We know this because their skeletons have been measured. One of these men, Patrick Cotter, was buried in Bristol; his casket was found in 1906 and his skeleton examined before re-interment. The skeleton of the other, Charles Byrne, hangs in the Hunterian Museum of the Royal College of Surgeons and Physicians in Lincoln’s Inn Fields, London. He is known there as Charlie, and he is an imposing sight, conveying an impression of oaken massivity. This is partly due to the brown tint of the bones, caused, it is said, by the speed and secrecy of their preparation. His jaw, chin and postorbital ridges are of a strength that must have given him a forbidding appearance in life. Towards his death, which was probably due to drink, he developed the morbid fear that anatomists would seize his bones. He was right to be worried, for a contemporary newspaper describes how ‘the whole tribe of surgeons put in a claim for the poor departed Irishman and surrounded his house, just as harpooners would an enormous whale’. In the event the anatomist and surgeon John Hunter got him, boiled him, and hung him where he can be seen today.

PITUITARY GIGANTISM. CHARLES BYRNE (1761–83).

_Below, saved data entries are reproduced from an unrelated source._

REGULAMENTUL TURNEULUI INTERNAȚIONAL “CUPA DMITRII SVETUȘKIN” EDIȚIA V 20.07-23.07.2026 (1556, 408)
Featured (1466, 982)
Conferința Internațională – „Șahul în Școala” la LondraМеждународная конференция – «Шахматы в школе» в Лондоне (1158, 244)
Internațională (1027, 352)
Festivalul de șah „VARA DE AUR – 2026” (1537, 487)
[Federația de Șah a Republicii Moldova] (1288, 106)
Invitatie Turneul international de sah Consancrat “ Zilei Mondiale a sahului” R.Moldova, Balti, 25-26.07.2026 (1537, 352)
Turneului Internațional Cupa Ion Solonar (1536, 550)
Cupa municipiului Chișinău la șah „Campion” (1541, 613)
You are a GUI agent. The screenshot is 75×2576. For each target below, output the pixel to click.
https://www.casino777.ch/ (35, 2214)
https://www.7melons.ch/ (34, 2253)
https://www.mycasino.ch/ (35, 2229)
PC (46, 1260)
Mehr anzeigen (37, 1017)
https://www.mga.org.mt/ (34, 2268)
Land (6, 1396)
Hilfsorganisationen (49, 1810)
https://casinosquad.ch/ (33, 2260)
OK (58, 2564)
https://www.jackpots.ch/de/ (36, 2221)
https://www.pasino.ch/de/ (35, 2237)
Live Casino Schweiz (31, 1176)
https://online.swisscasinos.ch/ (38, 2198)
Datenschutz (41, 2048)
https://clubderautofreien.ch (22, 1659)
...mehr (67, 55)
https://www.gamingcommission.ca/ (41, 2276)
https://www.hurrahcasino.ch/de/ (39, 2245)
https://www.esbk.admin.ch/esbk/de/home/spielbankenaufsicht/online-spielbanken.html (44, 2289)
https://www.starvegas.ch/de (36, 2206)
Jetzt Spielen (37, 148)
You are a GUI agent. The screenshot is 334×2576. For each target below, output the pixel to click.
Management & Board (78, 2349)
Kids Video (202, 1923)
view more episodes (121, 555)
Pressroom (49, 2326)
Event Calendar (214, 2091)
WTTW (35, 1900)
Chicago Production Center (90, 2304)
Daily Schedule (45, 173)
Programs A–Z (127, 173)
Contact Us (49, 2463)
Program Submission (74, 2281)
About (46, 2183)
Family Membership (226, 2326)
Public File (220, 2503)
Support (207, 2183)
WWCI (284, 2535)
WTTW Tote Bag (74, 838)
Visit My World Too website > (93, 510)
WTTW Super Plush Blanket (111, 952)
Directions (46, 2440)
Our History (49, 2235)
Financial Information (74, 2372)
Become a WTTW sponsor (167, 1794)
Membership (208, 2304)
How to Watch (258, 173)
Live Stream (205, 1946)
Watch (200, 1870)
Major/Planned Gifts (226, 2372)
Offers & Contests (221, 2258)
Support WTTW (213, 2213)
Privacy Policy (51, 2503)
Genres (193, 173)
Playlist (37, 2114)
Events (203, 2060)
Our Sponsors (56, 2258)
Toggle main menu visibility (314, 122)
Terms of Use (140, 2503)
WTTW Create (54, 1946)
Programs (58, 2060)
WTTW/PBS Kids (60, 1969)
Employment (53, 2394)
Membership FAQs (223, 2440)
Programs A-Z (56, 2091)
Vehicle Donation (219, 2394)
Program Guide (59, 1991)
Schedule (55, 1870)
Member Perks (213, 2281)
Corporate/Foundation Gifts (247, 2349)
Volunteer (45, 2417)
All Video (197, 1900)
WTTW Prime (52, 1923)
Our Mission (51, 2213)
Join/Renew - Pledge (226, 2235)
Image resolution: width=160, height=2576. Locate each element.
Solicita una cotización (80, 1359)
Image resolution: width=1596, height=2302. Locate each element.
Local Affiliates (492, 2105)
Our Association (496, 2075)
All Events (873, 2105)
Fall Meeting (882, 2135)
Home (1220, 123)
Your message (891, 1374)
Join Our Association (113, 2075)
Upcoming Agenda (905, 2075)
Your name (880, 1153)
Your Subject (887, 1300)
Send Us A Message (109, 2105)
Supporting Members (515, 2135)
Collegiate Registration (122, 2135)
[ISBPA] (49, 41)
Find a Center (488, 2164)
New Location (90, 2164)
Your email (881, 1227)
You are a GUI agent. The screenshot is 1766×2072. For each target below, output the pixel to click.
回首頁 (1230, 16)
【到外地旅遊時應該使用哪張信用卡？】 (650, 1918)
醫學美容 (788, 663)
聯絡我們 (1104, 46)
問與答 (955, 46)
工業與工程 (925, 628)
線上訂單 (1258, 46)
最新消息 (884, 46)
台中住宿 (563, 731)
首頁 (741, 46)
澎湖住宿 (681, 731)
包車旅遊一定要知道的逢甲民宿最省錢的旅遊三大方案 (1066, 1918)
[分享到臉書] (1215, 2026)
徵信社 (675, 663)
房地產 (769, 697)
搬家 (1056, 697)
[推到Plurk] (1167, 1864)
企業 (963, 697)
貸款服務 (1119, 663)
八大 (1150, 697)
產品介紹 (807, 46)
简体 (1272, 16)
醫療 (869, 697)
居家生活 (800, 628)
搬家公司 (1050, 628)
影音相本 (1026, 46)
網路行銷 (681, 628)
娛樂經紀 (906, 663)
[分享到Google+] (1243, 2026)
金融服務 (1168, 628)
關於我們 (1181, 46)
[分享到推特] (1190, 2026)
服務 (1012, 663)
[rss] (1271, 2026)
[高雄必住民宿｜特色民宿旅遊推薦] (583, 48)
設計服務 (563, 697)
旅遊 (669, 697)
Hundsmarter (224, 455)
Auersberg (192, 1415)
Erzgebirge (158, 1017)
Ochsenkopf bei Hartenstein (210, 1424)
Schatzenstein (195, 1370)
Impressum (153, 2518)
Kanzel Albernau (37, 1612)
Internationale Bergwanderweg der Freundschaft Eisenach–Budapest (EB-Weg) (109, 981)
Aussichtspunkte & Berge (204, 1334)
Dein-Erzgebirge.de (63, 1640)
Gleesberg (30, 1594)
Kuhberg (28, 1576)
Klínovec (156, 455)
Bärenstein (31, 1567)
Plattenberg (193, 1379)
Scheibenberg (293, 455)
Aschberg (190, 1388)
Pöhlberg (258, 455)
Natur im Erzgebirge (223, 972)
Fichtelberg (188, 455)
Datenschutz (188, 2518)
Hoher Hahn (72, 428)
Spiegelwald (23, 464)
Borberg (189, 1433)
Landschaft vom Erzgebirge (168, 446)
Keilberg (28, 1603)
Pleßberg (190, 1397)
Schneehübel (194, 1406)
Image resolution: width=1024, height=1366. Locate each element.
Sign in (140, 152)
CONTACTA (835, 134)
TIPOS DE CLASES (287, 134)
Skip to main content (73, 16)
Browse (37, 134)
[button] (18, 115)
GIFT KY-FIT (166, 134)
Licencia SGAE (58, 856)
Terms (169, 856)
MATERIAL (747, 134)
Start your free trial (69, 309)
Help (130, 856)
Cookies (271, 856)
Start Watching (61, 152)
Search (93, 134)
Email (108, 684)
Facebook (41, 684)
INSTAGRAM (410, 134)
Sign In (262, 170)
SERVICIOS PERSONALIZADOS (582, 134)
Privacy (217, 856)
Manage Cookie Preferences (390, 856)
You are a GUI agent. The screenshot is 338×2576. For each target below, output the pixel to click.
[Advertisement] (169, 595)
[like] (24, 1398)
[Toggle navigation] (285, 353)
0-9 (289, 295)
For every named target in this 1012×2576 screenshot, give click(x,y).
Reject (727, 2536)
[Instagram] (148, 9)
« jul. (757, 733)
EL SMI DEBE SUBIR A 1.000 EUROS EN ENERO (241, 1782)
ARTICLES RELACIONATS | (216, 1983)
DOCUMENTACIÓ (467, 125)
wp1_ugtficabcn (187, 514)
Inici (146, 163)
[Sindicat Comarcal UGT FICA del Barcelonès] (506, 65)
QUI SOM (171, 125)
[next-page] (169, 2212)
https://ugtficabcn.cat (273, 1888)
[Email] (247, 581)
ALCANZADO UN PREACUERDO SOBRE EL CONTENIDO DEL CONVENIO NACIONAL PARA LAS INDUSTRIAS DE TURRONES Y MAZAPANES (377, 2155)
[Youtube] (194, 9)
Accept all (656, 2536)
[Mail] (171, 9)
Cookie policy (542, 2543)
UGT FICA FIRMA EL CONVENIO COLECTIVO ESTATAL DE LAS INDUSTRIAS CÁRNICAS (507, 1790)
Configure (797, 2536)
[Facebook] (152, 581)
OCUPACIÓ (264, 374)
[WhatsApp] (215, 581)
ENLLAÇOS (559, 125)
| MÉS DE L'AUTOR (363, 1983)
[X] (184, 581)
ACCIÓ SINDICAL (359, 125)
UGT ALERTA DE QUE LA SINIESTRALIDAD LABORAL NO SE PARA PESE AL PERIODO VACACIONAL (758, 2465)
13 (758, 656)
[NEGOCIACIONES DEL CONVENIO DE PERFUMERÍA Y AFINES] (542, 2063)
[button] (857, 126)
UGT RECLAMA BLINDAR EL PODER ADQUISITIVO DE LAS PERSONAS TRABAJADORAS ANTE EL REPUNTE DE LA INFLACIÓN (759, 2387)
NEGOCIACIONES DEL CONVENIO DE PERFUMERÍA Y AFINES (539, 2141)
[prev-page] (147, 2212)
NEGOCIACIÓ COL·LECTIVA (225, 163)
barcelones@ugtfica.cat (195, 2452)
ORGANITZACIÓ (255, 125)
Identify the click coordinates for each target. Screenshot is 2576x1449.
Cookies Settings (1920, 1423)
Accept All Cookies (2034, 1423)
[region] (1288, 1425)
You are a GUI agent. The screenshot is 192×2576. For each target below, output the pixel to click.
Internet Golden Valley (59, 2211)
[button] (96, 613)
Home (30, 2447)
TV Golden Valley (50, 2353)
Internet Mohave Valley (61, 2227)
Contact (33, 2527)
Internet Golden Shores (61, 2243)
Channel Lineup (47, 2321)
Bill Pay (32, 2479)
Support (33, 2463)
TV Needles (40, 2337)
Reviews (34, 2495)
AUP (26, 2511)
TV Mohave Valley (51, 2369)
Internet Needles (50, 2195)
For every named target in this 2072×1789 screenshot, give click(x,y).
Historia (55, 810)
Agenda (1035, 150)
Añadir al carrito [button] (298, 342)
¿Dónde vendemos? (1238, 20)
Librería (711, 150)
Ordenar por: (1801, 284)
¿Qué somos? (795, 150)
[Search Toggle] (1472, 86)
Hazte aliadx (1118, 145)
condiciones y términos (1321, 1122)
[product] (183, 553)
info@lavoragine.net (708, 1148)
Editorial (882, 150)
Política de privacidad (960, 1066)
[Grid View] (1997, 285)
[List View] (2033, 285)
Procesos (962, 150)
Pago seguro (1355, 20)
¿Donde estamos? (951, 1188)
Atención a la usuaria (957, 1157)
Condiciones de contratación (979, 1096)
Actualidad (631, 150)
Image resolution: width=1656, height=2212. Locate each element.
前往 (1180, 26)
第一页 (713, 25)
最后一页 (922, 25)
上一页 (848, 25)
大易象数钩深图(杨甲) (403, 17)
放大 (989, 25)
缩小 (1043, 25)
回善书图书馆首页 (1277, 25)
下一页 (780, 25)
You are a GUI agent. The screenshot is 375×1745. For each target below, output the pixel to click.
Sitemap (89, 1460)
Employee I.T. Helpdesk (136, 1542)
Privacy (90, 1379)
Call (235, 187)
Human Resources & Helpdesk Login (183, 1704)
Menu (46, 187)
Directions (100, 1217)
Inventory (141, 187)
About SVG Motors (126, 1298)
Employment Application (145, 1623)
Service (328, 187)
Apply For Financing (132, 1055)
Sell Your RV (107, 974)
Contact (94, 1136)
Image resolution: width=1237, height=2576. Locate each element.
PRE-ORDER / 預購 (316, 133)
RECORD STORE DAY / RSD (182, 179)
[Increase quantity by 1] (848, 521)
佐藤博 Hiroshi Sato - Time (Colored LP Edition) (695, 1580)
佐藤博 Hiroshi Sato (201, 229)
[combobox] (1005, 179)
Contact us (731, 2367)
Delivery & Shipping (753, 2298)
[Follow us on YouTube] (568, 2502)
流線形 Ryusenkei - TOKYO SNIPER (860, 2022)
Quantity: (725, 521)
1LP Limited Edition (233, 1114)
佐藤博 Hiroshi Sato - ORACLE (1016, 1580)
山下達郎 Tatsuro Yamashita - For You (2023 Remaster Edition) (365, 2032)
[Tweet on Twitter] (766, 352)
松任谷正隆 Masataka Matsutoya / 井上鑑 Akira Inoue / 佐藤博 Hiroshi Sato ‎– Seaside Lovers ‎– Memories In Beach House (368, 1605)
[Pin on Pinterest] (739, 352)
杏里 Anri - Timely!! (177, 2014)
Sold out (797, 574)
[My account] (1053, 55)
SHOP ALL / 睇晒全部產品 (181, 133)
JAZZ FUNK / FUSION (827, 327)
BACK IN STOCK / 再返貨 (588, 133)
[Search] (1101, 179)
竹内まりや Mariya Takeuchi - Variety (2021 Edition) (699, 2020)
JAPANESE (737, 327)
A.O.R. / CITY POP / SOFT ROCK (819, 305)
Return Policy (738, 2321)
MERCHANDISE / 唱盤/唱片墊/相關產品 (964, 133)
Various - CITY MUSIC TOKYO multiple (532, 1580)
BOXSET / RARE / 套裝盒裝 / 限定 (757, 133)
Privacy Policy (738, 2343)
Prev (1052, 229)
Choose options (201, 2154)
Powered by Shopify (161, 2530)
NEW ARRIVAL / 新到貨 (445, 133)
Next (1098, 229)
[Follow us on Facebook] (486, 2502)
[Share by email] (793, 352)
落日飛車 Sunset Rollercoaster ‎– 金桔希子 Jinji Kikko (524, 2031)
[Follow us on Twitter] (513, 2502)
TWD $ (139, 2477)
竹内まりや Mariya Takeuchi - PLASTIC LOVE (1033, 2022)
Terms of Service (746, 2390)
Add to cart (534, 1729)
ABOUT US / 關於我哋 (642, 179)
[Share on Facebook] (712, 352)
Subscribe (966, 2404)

Charles Byrne had a pituitary tumor. In 1911 Sir Arthur Keith, Curator of the Hunterian, opened Charlie’s skull. The indentation that had once contained the pituitary was cavernous; the gland itself must have been more the size of a small tomato than a pea. Pituitary tumors secrete vast amounts of growth hormone. They cause the cells in the growth plates of a child’s limbs to divide abnormally fast, which in turn makes for super-charged growth. Childhood pituitary tumors are no less common now than when Irish giants stalked London’s West End, but these days they are quickly detected and surgically removed. In May 1941, when the Hunterian suffered a direct hit from German incendiary bombs, John Hunter’s giant fossil armadillo was destroyed, as were his stuffed crocodiles and many of the exquisite anatomical preparations to which he had devoted his life. Charlie, however, survived, so to speak.

PYGMIES

An old photograph shows a triptych of skeletons that used to stand in the public galleries of the Natural History Museum in London. The central skeleton once belonged to a European man. On his left stood the hunched skeleton of a lowland gorilla; on his right, the gracefully erect one of a pygmy woman. A label, barely discernible, credits the pygmy skeleton to Emin Pasha, African explorer and Ottoman administrator. His 1883 expedition diary records that it had been unusually expensive, an outbreak of cannibalism having inflated the price of human remains in Monbuttu-land. Yet he had paid the asking price without a murmur. Pygmy skeletons were highly desirable and every museum in Europe wanted one. It had only been thirteen years since an African pygmy had first stepped out of myth and into the modern world.